Is defining such a great idea? Many think the contrary. Every time such a discussion rises, many run in carrying a bucket of cold water to turn off the idea of discussing. The reasons – various, but they all have a scent of fear from some kind of threat.

And yet…
Nobody will cease talking about storytelling. People sense there is something there. Some try defining ability and skill in the field and the really great storytellers have a line of interested followers behind them. So I’m back to my question: what’s there? Why are so many people dealing with this issue?

Who will benefit from the existence of great storytellers?

And maybe that is not the exact question. I’m not sure. Maybe the parallel question should be – if storytelling is offered to you as an investment, why would you invest in it? And maybe – who will go down if great storytellers will be around?

Whole heartedly, I would be grateful to read your thought and comments.

6 thoughts on “Who will benefit from the existence of great storytellers?”

  1. When I hear the word “storyteller” I immediately connect with heartful work. I believe that a tale teller can be a person who cares – nay loves – to share the precious art of telling for that sole purpose – to bring back the joy of magic and dreams, which is so lacking in our world today.

    If the teller can bring just a tiny part of the starlight which inhabits the very heart of every human in the world, then he or she is creating the start of a new era, one in which we re-find our child selves, and the wisdom therein.

    Much of our life we are bombarded by dark news, and sad times, and to be able to inhabit a new world of light and laughter is such a joy.

    Long may we invest in our well-being!

    hugs
    steph

  2. Hi Steph,
    Such a heartfelt comment is rather rare these days while at the same time I feel storytellers see this language as relevant. Do you think people see us as childish or out of place? where is the bridge that will help many realize this language and the joy of magic and dreams is so important?

    Hugs for certain,
    Limor

  3. Hi Limor,

    Yes, the world of stories is “child – like” and I wonder how many people actually like the child inside.

    My own journey has been a struggle of learning to love the child I was and still am, and the fear of being child-like may be part of the reluctance – ” don’t be so childish” “grow up” are things that we hear as children, and learn to believe in.
    I certainly did!

    And yet – when you see a storyteller weaving a magic story for children, it is amazing to see the number of parents sitting spellbound – mouth open, embracing the experience of being wrapped around in the loving arms of story.

    Where is the bridge? Hmm that is a difficult question.
    I guess we need to go on putting it out there – jumping in the fire and “being the story”.

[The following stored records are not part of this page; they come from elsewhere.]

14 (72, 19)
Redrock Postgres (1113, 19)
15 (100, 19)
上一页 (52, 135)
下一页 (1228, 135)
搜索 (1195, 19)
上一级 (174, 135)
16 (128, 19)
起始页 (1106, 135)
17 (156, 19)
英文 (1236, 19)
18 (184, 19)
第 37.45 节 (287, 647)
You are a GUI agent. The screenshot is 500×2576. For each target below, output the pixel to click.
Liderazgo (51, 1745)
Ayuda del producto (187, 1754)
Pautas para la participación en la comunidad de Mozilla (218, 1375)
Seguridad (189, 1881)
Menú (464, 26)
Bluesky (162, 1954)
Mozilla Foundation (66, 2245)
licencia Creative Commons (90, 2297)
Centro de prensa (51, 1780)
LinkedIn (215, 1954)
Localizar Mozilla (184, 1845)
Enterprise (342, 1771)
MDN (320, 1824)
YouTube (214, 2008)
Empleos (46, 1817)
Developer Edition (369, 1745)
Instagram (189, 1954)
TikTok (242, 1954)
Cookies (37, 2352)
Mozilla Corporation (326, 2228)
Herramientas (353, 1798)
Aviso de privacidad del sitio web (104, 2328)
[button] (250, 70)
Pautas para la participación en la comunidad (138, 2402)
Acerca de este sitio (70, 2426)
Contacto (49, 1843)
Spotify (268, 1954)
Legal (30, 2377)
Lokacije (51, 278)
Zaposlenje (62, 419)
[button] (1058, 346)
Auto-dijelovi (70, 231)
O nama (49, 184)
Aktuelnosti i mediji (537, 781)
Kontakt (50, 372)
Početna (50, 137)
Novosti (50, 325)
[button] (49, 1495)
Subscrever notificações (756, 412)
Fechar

    You can only lead a camel to water….

  4. Yes,

    Seems it can only be done through experience. So we have a fun task, hey? wrapping the loving arms of story around humans. I love it. I benefit directly 🙂

    So in the spirit of people looking for a “clear and proven financial proposition” we’ll have to invent a “hugmeter”. Although I’m joking it suddenly occurs to me that a hugmeter can be a frightening device for some…

    Sorry about the twisted idea but these hours get the Mephistopheles part out of me…

  5. Weaving… weaving… that’s what I’m doing when I’m up so late. Thank you for your consideration though…

    Yes, I have heard about Healing Words and visited the site. Roi knows who I am. So do David and Duncan and they all know I can help. I’m here. They are more than welcome to contact.